> [TASK TO CARRY OUT]: The answer must be the full listing, word for word, with no pictures in it.

────────────────────────────────────────

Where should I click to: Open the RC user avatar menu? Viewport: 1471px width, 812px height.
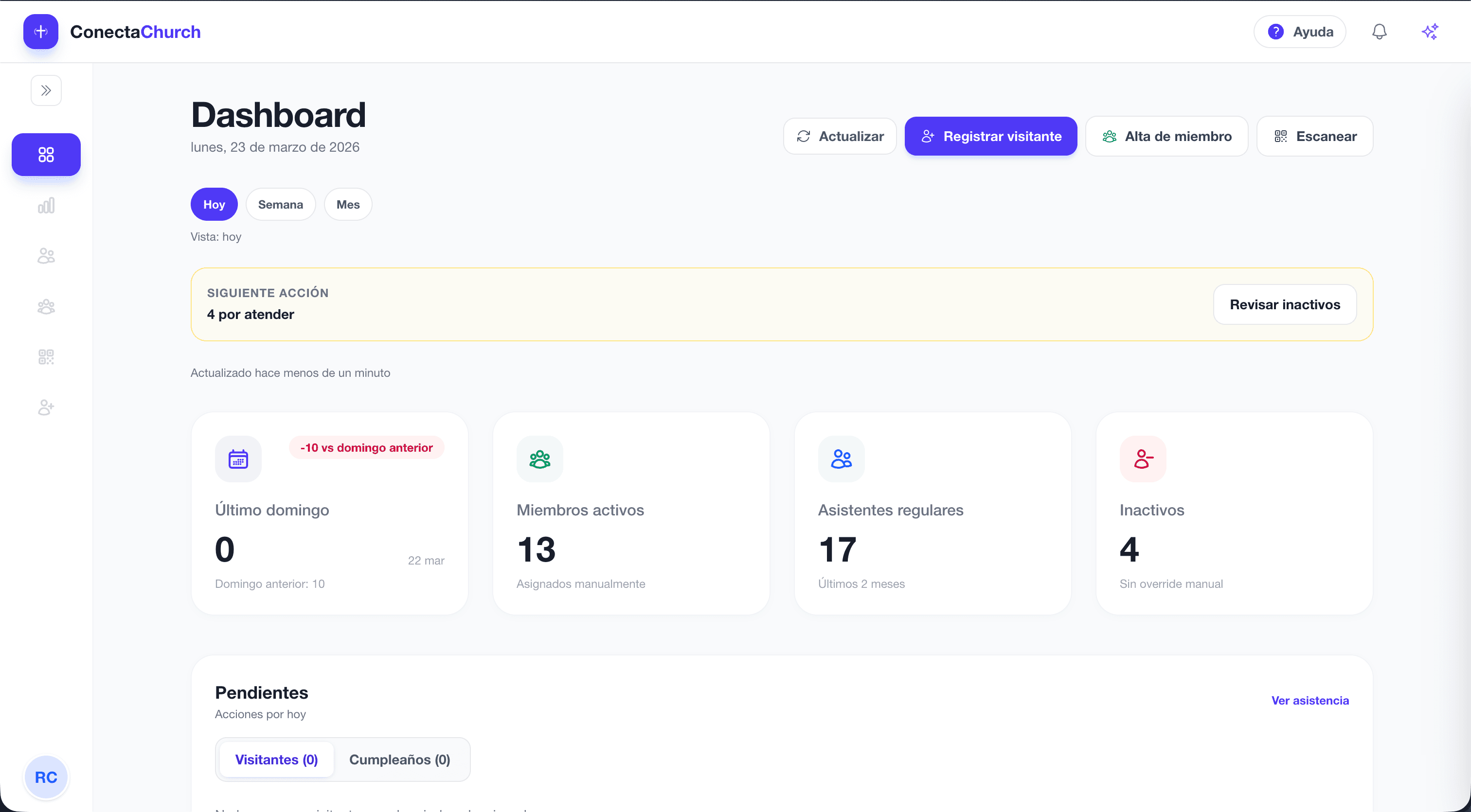pos(46,777)
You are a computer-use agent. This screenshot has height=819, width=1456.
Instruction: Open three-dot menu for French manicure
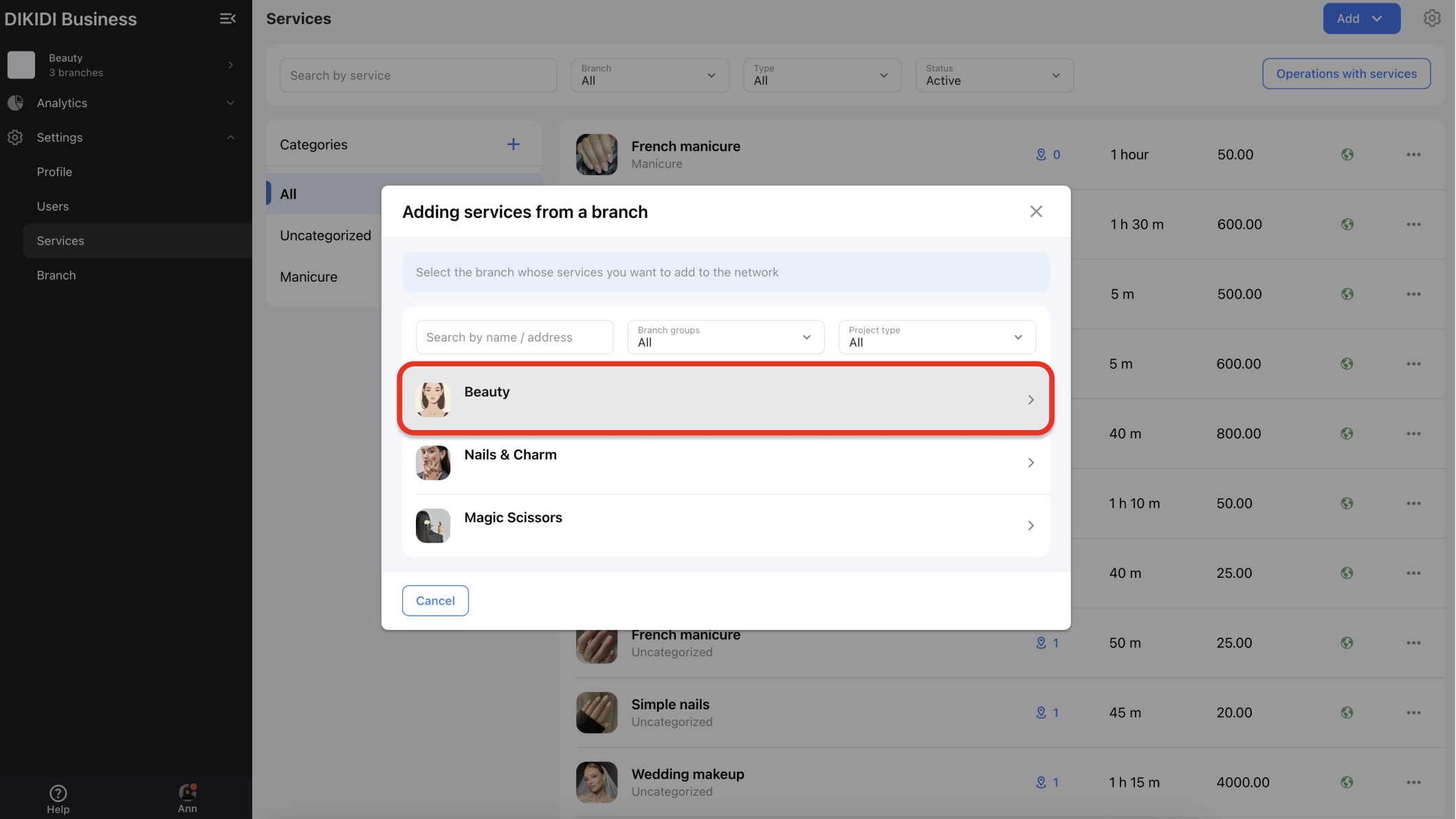pyautogui.click(x=1413, y=155)
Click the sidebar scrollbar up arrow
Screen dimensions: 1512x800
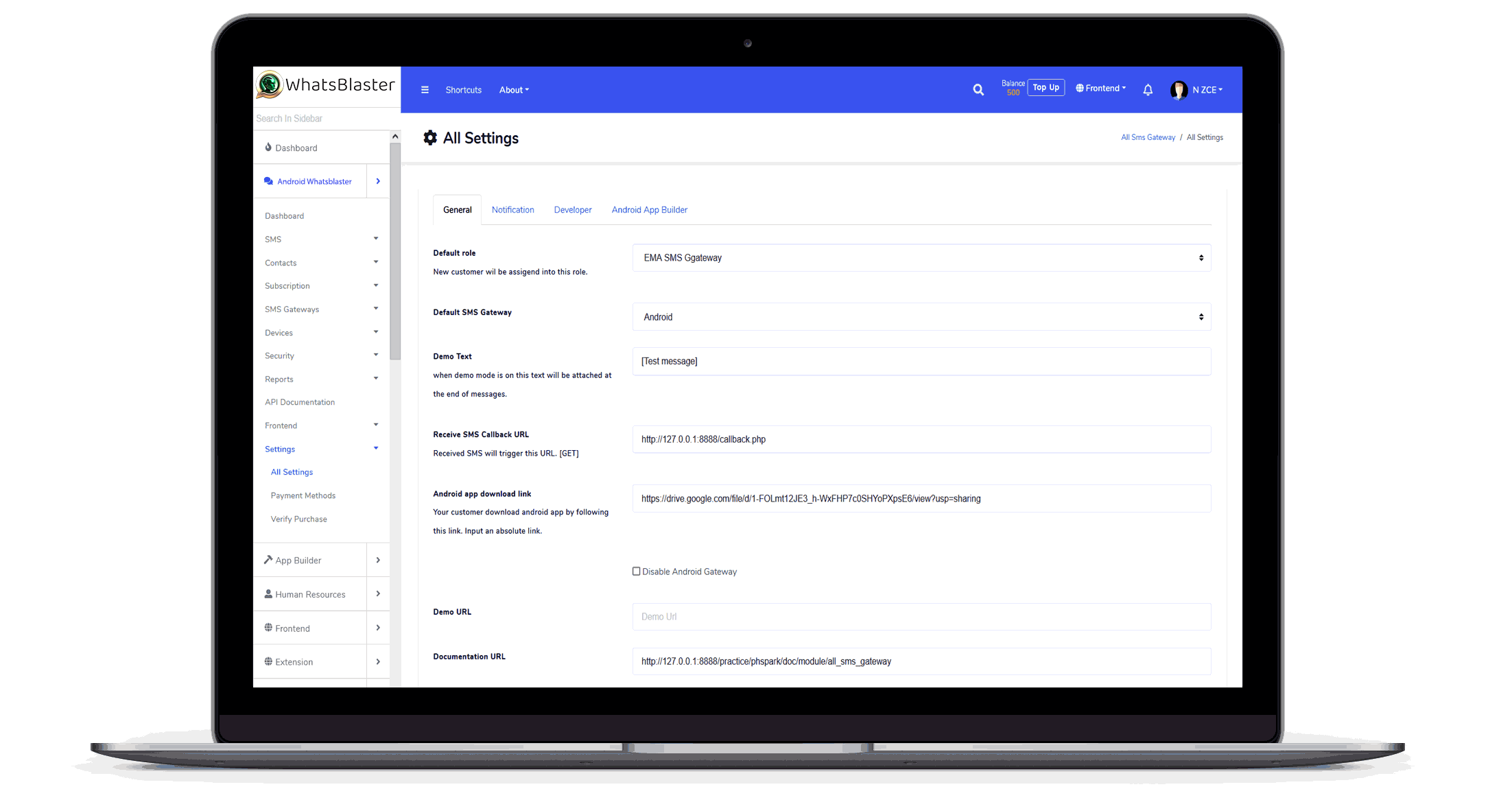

────────────────────────────────────────

> [ANSWER TO THE PROBLEM]:
Where should I click to: Open the RC user avatar menu? Viewport: 1471px width, 812px height.
pos(46,777)
You are a computer-use agent. This screenshot has height=819, width=1456.
Instruction: Open three-dot menu for French manicure
pyautogui.click(x=1413, y=155)
Click the sidebar scrollbar up arrow
Screen dimensions: 1512x800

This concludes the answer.